KINDNESS by Naomi Shihab Nye

Before you know what kindness really is
you must lose things,
feel the future dissolve in a moment
like salt in a weakened broth.

What you held in your hand,
what you counted and carefully saved,
all this must go so you know
how desolate the landscape can be
between the regions of kindness.
How you ride and ride
thinking the bus will never stop,
the passengers eating maize and chicken
will stare out the window forever.

Before you learn the tender gravity of kindness,
you must travel where the Indian in a white poncho
lies dead by the side of the road.
You must see how this could be you,
how he too was someone
who journeyed through the night with plans
and the simple breath that kept him alive.

Before you know kindness as the deepest thing inside,
you must know sorrow as the other deepest thing.
You must wake up with sorrow.
You must speak to it till your voice
catches the thread of all sorrows
and you see the size of the cloth.

Then it is only kindness that makes sense anymore,
only kindness that ties your shoes
and sends you out into the day to mail letters and purchase bread,
only kindness that raises its head
from the crowd of the world to say
It is I you have been looking for,
and then goes with you everywhere
like a shadow or a friend.

Naomi Shihab Nye

Naomi Shihab Nye is a poet and songwriter born in 1952 to a Palestinian father and American mother. She grew up in St. Louis, Missouri, Jerusalem, and San Antonio, Texas. However, San Antonio is where she considers home.

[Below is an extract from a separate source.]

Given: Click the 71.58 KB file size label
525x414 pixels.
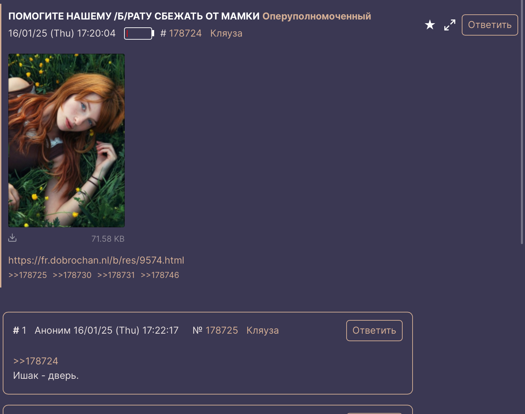Looking at the screenshot, I should point(108,239).
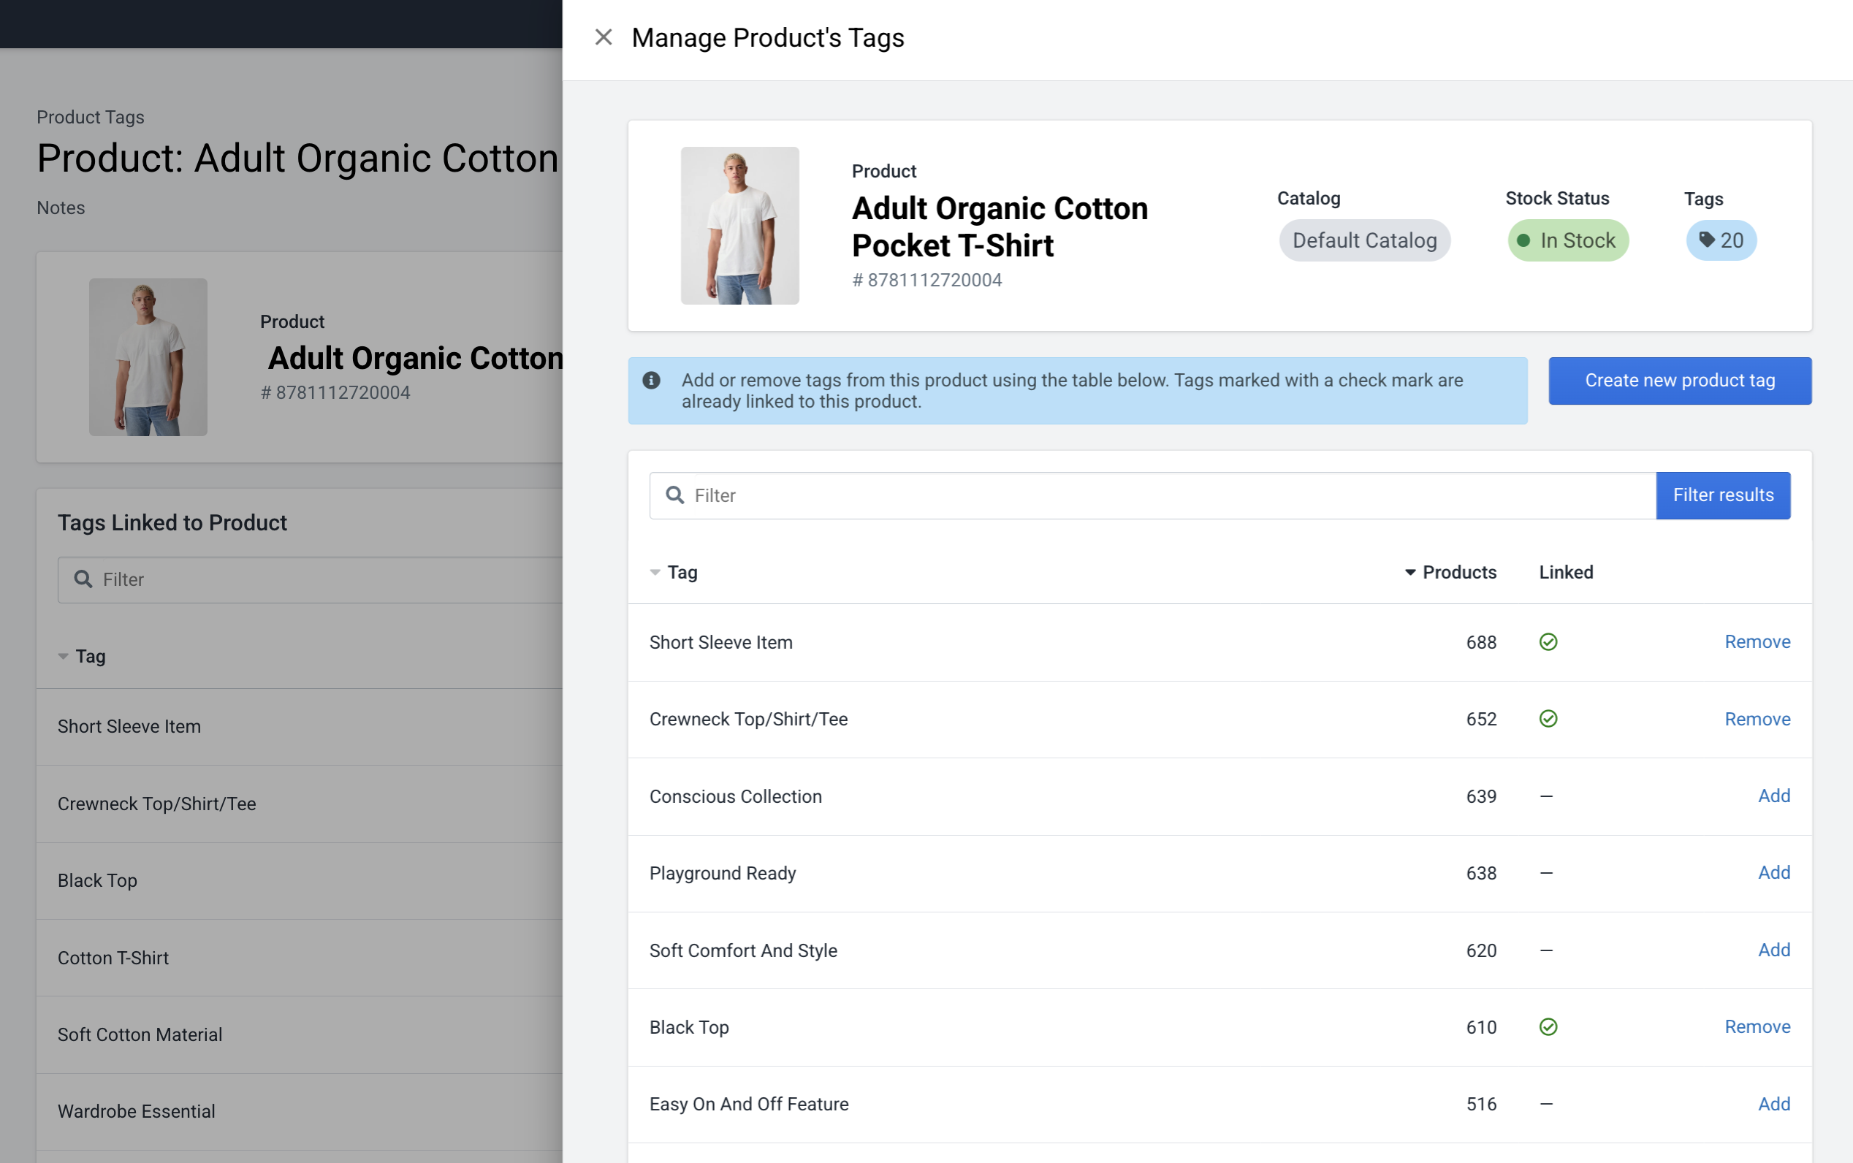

Her first collection of poems, Different Ways to Pray, explored the theme of similarities and differences between cultures, which would become one of her lifelong areas of focus. Her other books include poetry collections 19 Varieties of Gazelle: Poems of the Middle EastRed Suitcase, and Fuel; a collection of essays entitled Never in a Hurry; a young-adult novel called Habibi (the autobiographical story of an Arab-American teenager who moves to Jerusalem in the 1970s) and picture book Lullaby Raft, which is also the title of one of her two albums of music. (The other is called Rutabaga-Roo; both were limited-edition.)

Nye has edited many anthologies of poems, for audiences both young and old. One of the best-known is This Same Sky: A Collection of Poems from around the World, which contains translated work by 129 poets from 68 different countries. Her most recent anthology is called Is This Forever, Or What?: Poems & Paintings from Texas. Her poems are frank and accessible, often making use of ordinary images in startling ways. Her ability to enter into foreign experiences and chronicle them from the inside is reminiscent of Elizabeth Bishop, while her simple and direct “voice” is akin to that of her mentor William Stafford.

Nye has won many awards and fellowships, among them four Pushcart Prizes, the Jane Addams Children’s Book Award, the Paterson Poetry Prize, and many notable book and best book citations from the American Library Association, and a 2,000 Witter Bynner Fellowship.[9] In 1997, Trinity University, her alma mater, honored her with the Distinguished Alumna Award.

In June 2009, Nye was named as one of PeaceByPeace.com’s first peace heroes.[10] In 2013, Nye won the Robert Creeley Award.[11]

In October 2012, she was named laureate of the 2013 NSK Neustadt Prize for Children’s Literature.[12] The NSK Prize is a juried award sponsored by the University of Oklahoma and World Literature Today magazine. In her nominating statement, Ibtisam Barakat, the juror who championed Nye for the award wrote, “Naomi’s incandescent humanity and voice can change the world, or someone’s world, by taking a position not one word less beautiful than an exquisite poem.” Barakat commended her work by saying, “Naomi’s poetry masterfully blends music, images, colors, languages, and insights into poems that ache like a shore pacing in ebb and flow, expecting the arrival of meaning.”[13]

In 2019, the Poetry Foundation designated Nye their Young People’s Poet Laureate for the 2019–21 term. The Foundation’s announcement characterized Nye’s writing style as one that “moves seamlessly between ages in a way that is accessible, warm, and sophisticated even for the youngest of readers.”